Top of DATA EXCERPTS

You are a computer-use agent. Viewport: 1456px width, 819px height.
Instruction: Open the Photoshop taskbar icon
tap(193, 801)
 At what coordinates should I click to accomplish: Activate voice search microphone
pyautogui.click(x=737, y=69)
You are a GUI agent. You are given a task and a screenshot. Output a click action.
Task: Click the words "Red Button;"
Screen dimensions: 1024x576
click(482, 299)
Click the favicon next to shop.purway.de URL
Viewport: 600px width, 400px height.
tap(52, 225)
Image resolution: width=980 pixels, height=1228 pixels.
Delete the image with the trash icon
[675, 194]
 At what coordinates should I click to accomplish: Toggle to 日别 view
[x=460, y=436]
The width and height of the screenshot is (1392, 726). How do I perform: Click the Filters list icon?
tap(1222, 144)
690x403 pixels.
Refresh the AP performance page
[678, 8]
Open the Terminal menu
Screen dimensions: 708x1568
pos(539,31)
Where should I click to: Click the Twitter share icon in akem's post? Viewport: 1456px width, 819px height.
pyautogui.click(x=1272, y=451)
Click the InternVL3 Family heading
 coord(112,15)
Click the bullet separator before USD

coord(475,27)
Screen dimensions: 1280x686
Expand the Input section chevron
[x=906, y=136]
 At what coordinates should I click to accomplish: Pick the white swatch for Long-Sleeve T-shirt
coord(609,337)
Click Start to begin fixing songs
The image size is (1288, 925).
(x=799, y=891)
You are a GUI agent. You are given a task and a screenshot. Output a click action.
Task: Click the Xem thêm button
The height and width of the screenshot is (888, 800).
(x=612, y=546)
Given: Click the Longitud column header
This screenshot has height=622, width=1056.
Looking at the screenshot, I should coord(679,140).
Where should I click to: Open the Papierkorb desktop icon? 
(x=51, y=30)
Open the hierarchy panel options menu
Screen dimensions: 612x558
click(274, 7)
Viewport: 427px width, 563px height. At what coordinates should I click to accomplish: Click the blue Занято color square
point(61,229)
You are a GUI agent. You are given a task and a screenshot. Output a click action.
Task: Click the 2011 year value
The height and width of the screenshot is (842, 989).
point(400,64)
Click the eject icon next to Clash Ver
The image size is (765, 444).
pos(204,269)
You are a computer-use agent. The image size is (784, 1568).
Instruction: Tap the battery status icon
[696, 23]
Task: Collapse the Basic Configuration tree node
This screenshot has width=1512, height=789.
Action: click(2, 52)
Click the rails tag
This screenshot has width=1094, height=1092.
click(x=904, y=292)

Bottom of DATA EXCERPTS

◆ PROMPT ◆
Look above for the line with "Given: Click the Longitud column header" and the line with "Click the rails tag". Write out those two lines and all the lines between them, exactly, and no others.

◆ REPLY ◆
Given: Click the Longitud column header
This screenshot has height=622, width=1056.
Looking at the screenshot, I should coord(679,140).
Where should I click to: Open the Papierkorb desktop icon? 
(x=51, y=30)
Open the hierarchy panel options menu
Screen dimensions: 612x558
click(274, 7)
Viewport: 427px width, 563px height. At what coordinates should I click to accomplish: Click the blue Занято color square
point(61,229)
You are a GUI agent. You are given a task and a screenshot. Output a click action.
Task: Click the 2011 year value
The height and width of the screenshot is (842, 989).
point(400,64)
Click the eject icon next to Clash Ver
The image size is (765, 444).
pos(204,269)
You are a computer-use agent. The image size is (784, 1568).
Instruction: Tap the battery status icon
[696, 23]
Task: Collapse the Basic Configuration tree node
This screenshot has width=1512, height=789.
Action: click(2, 52)
Click the rails tag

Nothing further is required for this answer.